* REQUIREMENT
Reproduce the stretch of the passage on USCIS citizenship policy from "In addition, the" through "oath is waived)." word for word.

* DOCUMENT SEGMENT
-- BEGIN --
Finally, the prior USCIS policy produced confusion in several respects. First, it may have resulted in inconsistent adjudications by USCIS officers adjudicating applications for certificates of citizenship, and U.S. Department of State (DOS) consular officers adjudicating passport applications. DOS has interpreted INA 320 to apply solely to children who are physically in the United States and does not recognize an exception by policy for children of U.S. military and U.S. government employees stationed outside of the United States.[24]

In addition, the policy resulted in confusion as to the date a child acquired U.S. citizenship, depending on what form the parent (a U.S. government employee or U.S. armed forces member employed or stationed outside of the United States) used: Form N-600K would result in naturalization proceedings under INA 322, while Form N-600 would result in automatic acquisition of citizenship under INA 320. Children who acquire U.S. citizenship automatically are citizens as of the date on which they meet all eligibility criteria under INA 320, but children who seek naturalization under INA 322 become citizens upon taking and subscribing to the oath of allegiance (or upon approval of the application if the oath is waived).
-- END --
* SUPPLIED MATERIAL
-- BEGIN --
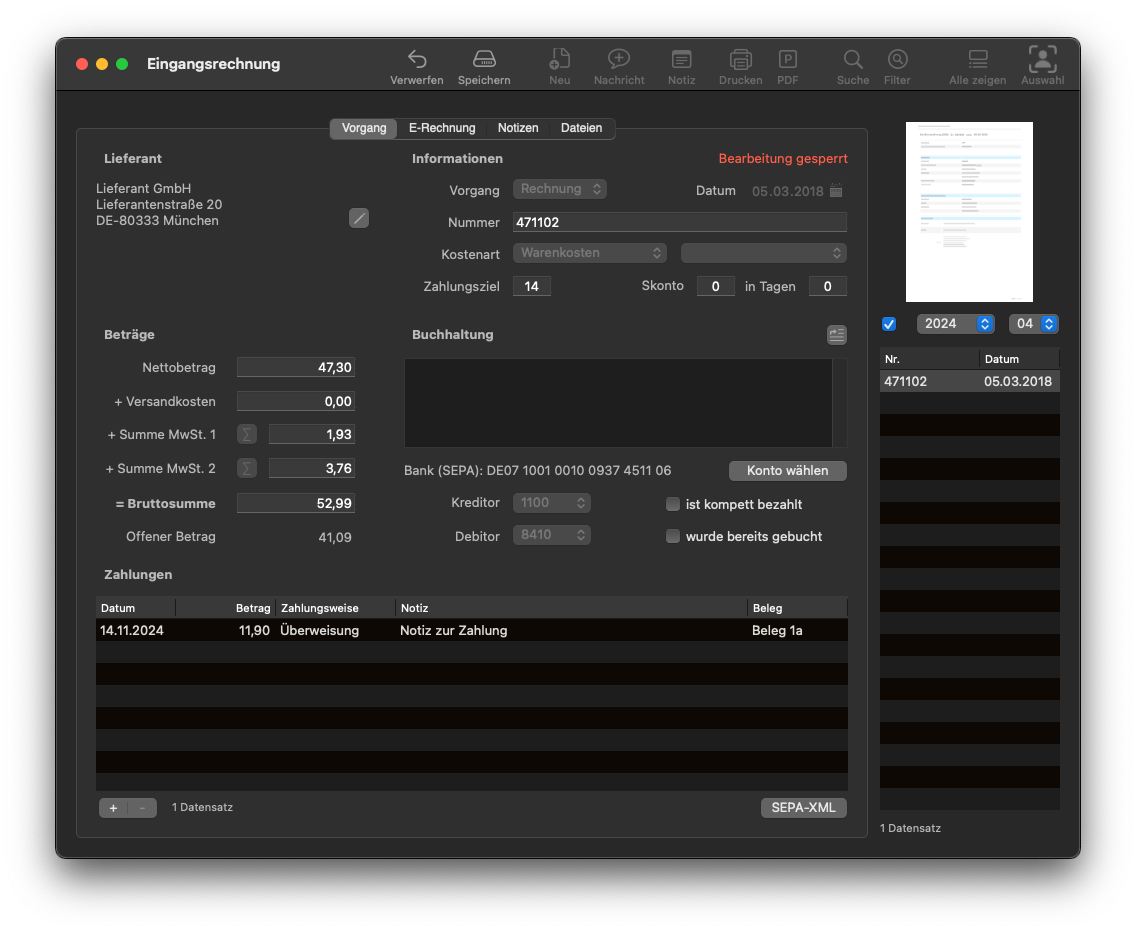Open the Dateien tab
This screenshot has width=1136, height=932.
(x=581, y=128)
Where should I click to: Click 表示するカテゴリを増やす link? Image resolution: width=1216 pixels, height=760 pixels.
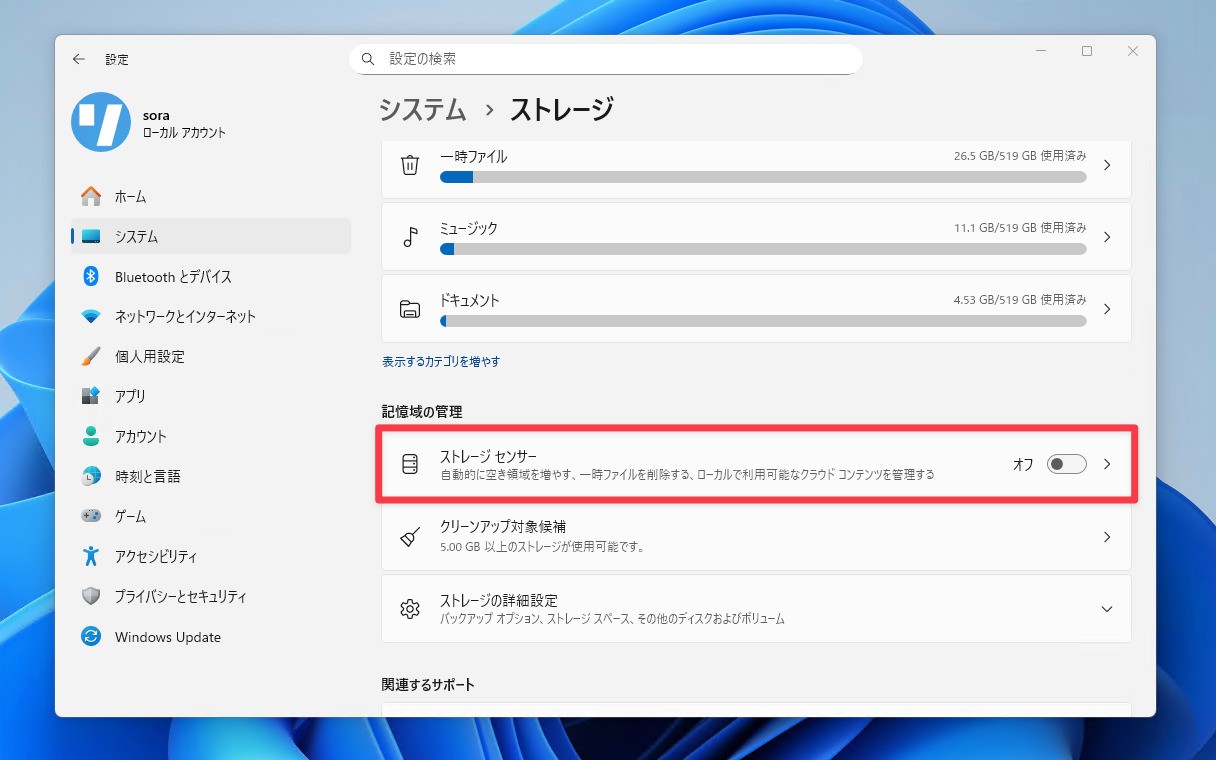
-- END --
* ANSWER TO THE PROBLEM
In addition, the policy resulted in confusion as to the date a child acquired U.S. citizenship, depending on what form the parent (a U.S. government employee or U.S. armed forces member employed or stationed outside of the United States) used: Form N-600K would result in naturalization proceedings under INA 322, while Form N-600 would result in automatic acquisition of citizenship under INA 320. Children who acquire U.S. citizenship automatically are citizens as of the date on which they meet all eligibility criteria under INA 320, but children who seek naturalization under INA 322 become citizens upon taking and subscribing to the oath of allegiance (or upon approval of the application if the oath is waived).